:: Secção do documento ::
No debate desta quinta-feira, o secretário-geral do PS começou ao ataque contra o líder do Chega por causa da vacina contra a covid, colando-o aos movimentos negacionistas. André Ventura recusou-se a tomar a vacina e acabou a apanhar covid e Costa lembrou que ainda há um mês o deputado do Chega dizia que apenas “equacionava” vir a tomar a vacina, acusando o adversário de irresponsabilidade: “Fico arrepiado quando vejo isto de um responsável político que devia dar o exemplo.”

Ventura disse que não se pode vacinar “imediatamente” porque teve covid há pouco tempo e acabou a demarcar-se dos negacionistas, assumindo que se iria vacinar. Mas o debate deu origem a um diálogo curioso: depois de Ventura dizer que “esperava que um primeiro-ministro viesse debater em vez de se preocupar com o seu estado de saúde”, Costa, que se manifestou “feliz” por o líder do Chega ter mudado de opinião em relação às vacinas, acabou a dizer que, sim, a saúde de Ventura também o preocupava. “Preocupo-me consigo, assim como com todos os portugueses. Os seres humanos são todos iguais”, disse Costa, numa daquelas que serão certamente das mais curiosas frases de um debate de alguém com o líder do Chega.

:: Requisitos do exercício ::
- 1) Segundo o excerto sobre o debate, que motivo invocou Ventura para não se poder vacinar "imediatamente"?
- 2) Transcreva todas as expressões que figuram entre aspas no excerto sobre o debate.

:: Extrato de dados ::
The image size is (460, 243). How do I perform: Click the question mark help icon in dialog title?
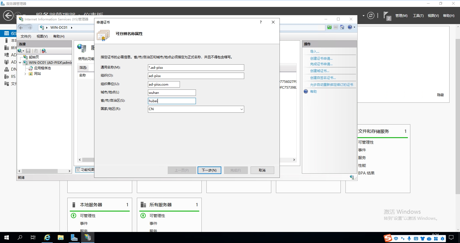261,22
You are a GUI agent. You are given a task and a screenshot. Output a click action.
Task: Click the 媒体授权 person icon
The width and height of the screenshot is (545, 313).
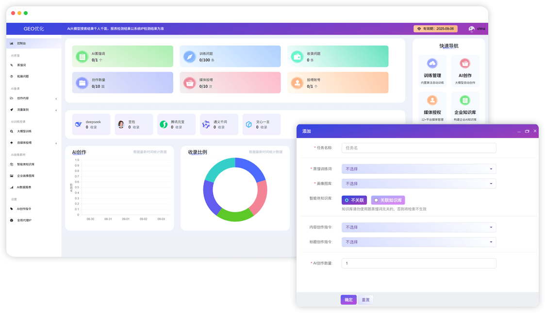coord(432,100)
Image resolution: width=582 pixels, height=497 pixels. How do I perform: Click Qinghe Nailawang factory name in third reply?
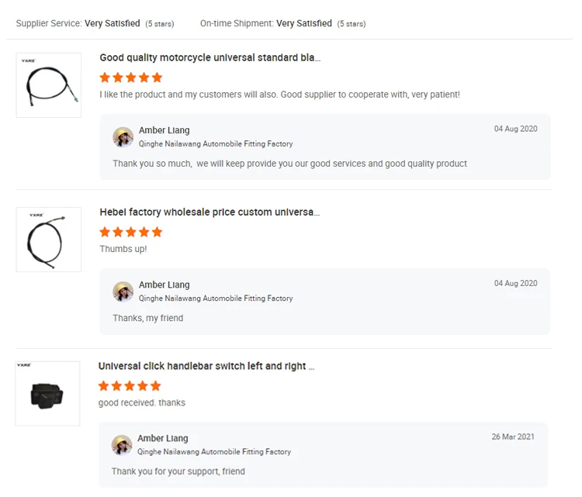point(214,452)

:: Resultados do exercício ::
- 1) Teve covid há pouco tempo.

- 2)
- “equacionava”
- “Fico arrepiado quando vejo isto de um responsável político que devia dar o exemplo.”
- “imediatamente”
- “esperava que um primeiro-ministro viesse debater em vez de se preocupar com o seu estado de saúde”
- “feliz”
- “Preocupo-me consigo, assim como com todos os portugueses. Os seres humanos são todos iguais”